═══ GIVEN RECORDS

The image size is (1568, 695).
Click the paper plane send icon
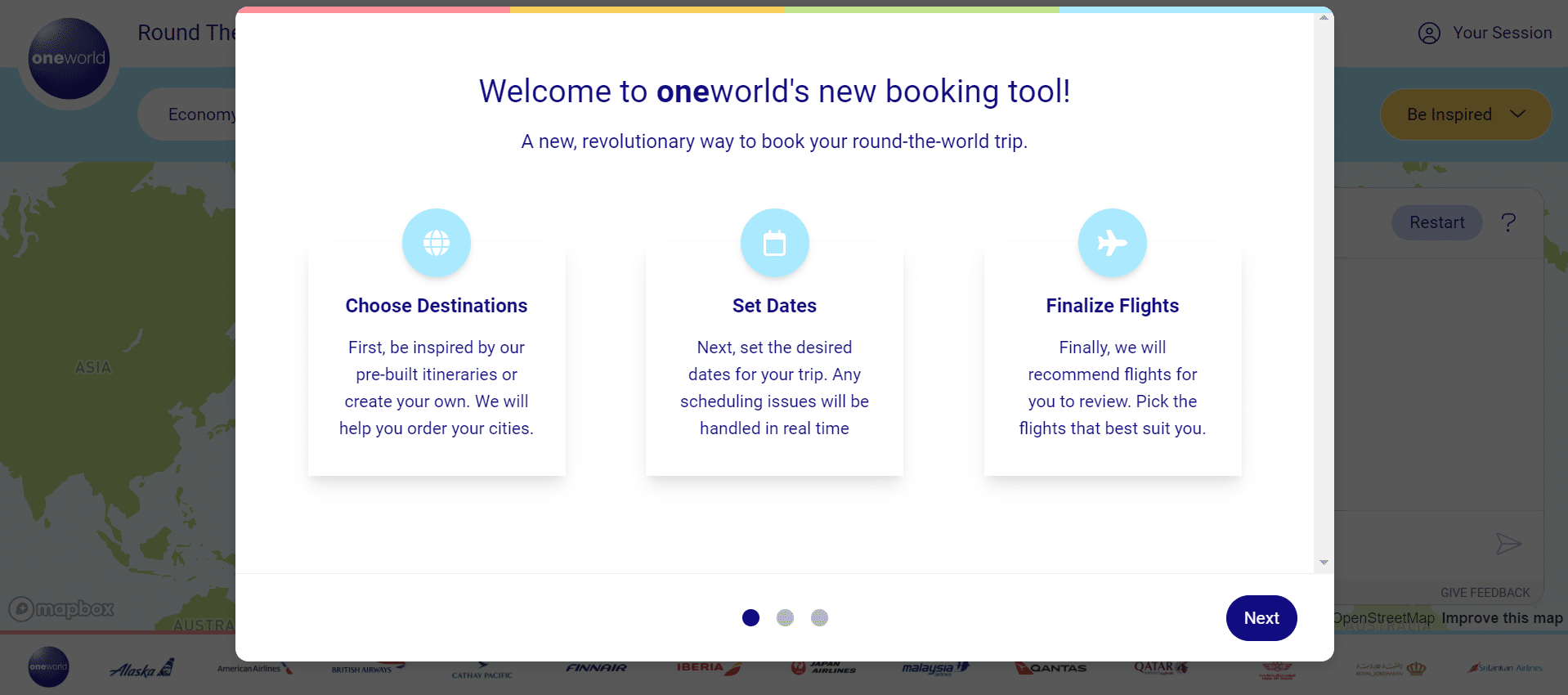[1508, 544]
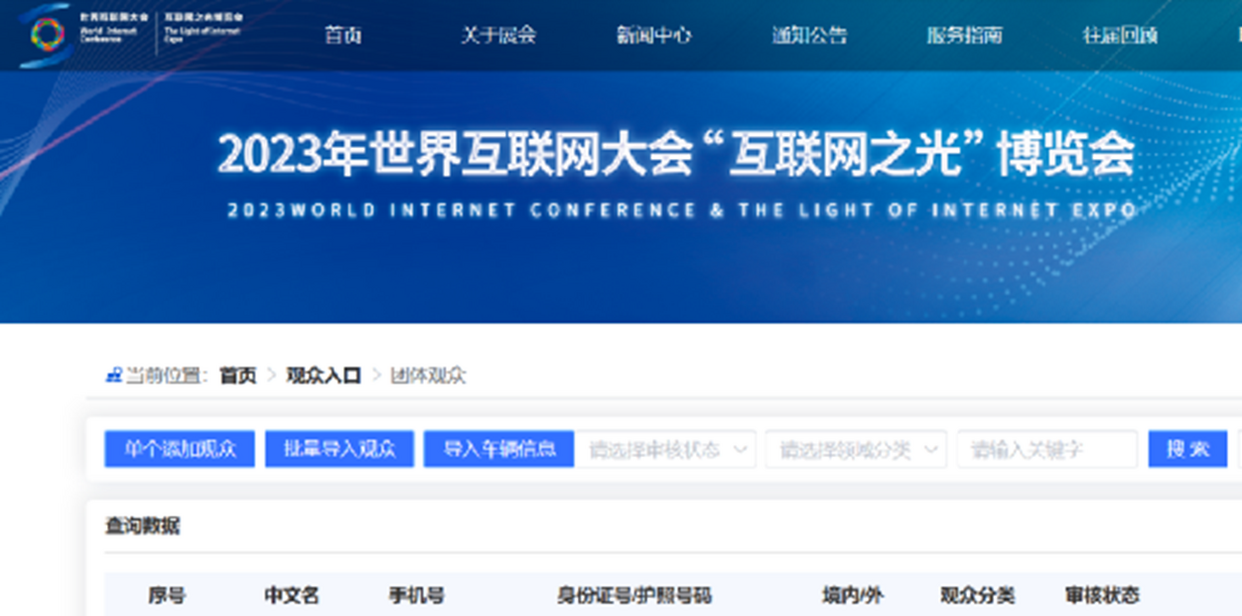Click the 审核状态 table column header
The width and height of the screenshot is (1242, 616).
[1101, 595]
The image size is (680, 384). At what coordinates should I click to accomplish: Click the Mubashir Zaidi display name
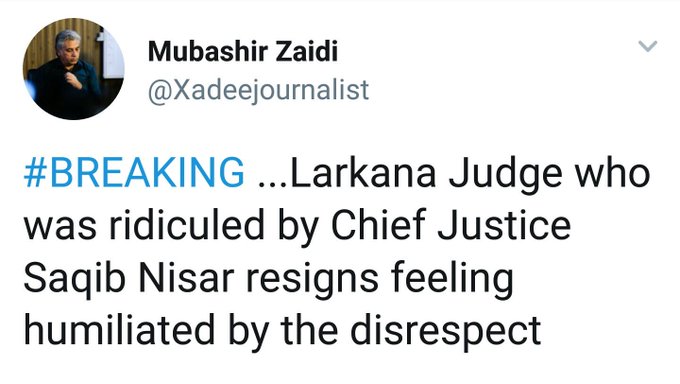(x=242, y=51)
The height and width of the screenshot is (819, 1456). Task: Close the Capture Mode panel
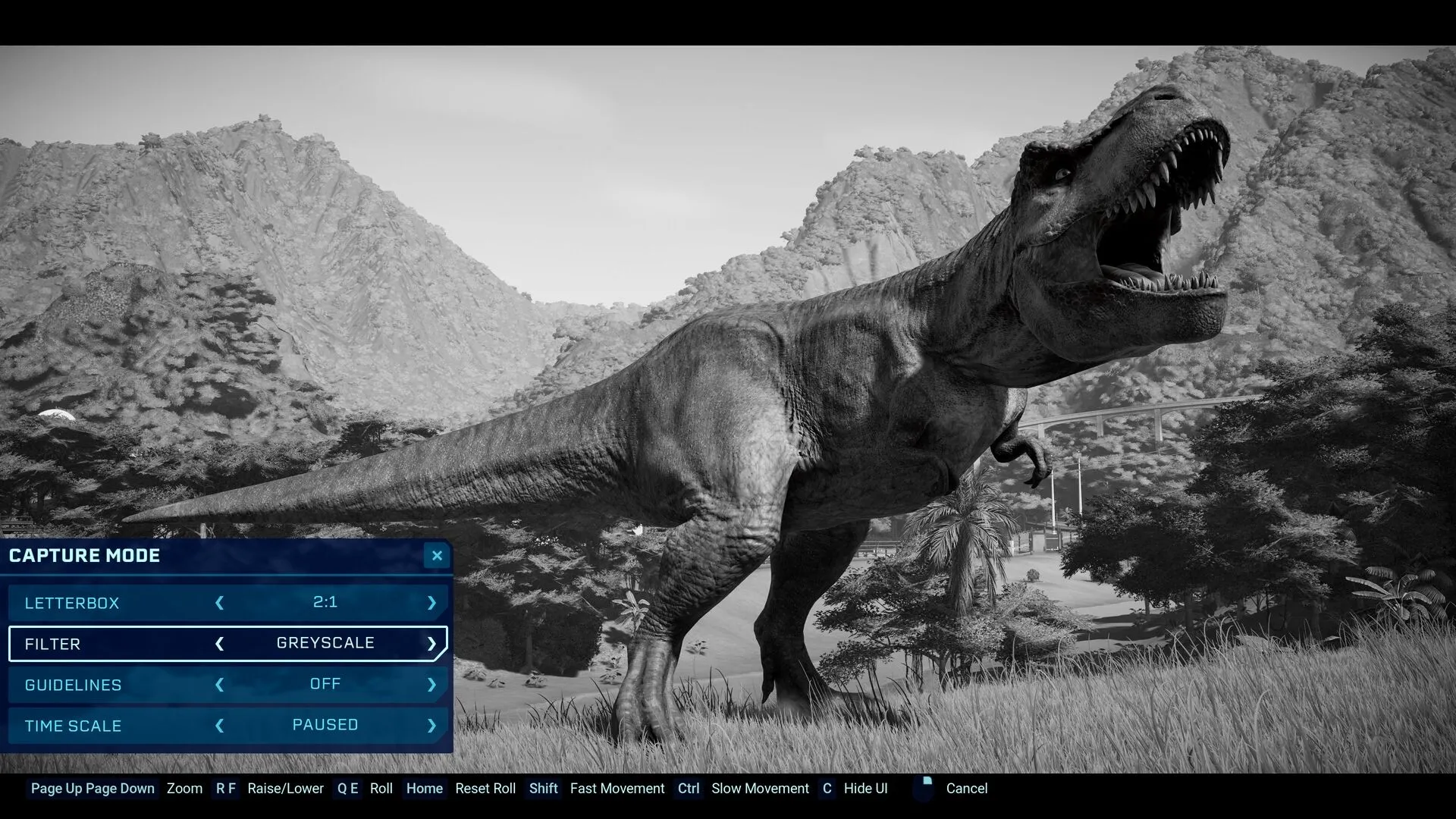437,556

══════
═══ GIVEN RECORDS

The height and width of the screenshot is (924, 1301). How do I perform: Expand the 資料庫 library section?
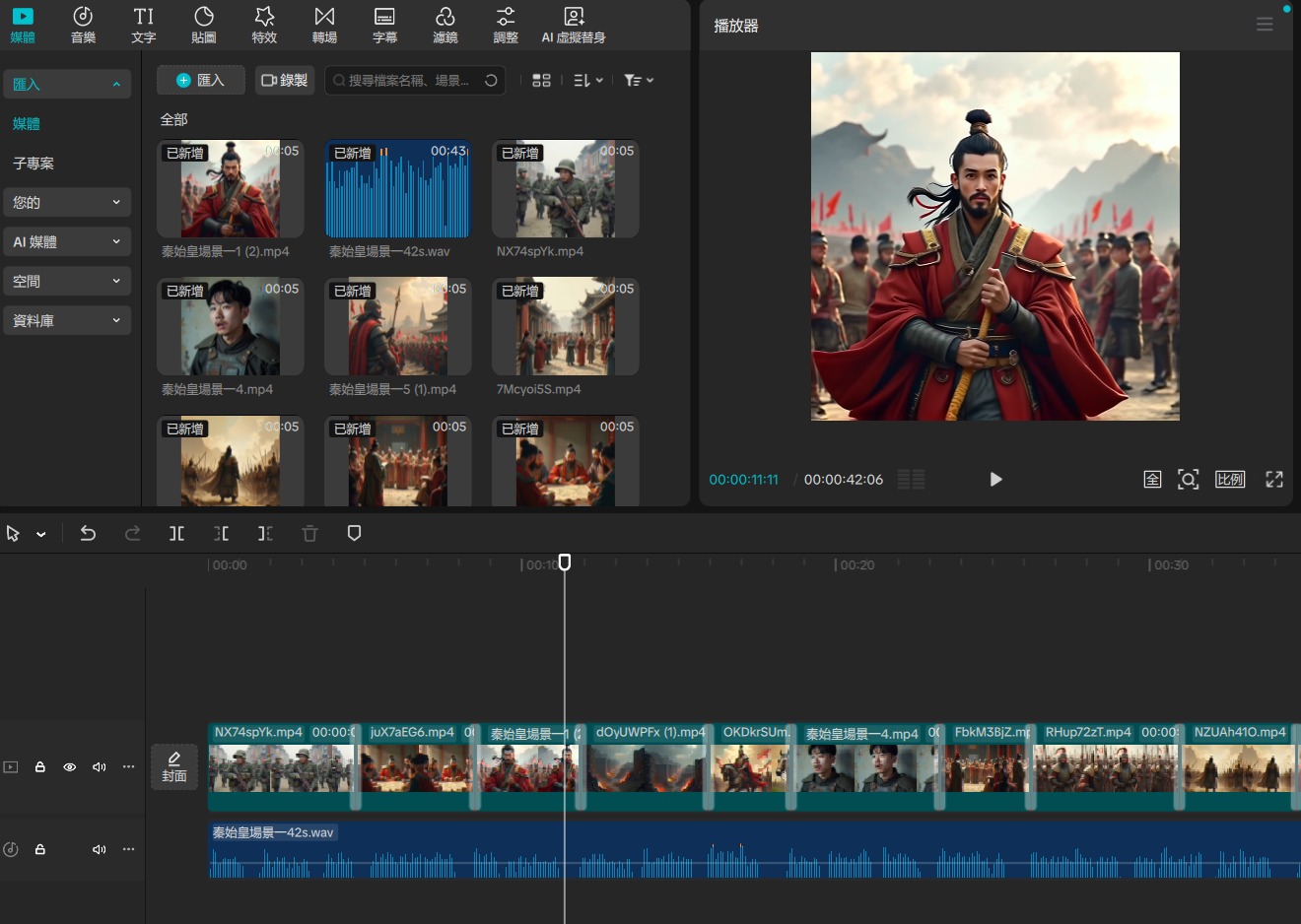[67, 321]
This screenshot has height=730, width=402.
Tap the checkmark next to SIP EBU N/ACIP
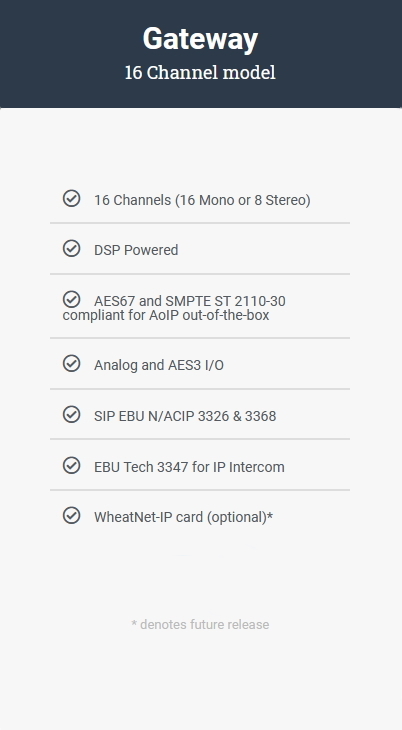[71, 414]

══════
═══ GIVEN RECORDS

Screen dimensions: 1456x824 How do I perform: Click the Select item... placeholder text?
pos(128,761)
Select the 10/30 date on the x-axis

══════

▸ TASK REQUIREMENTS:
Format the records between the line containing "Screen dimensions: 1456x824" and the line containing "Select the 10/30 date on the x-axis", inclusive, as a numbered list, omitting any blank lines.

▸ CORRECT RESULT:
1. Screen dimensions: 1456x824 How do I perform: Click the Select item... placeholder text?
2. pos(128,761)
3. Select the 10/30 date on the x-axis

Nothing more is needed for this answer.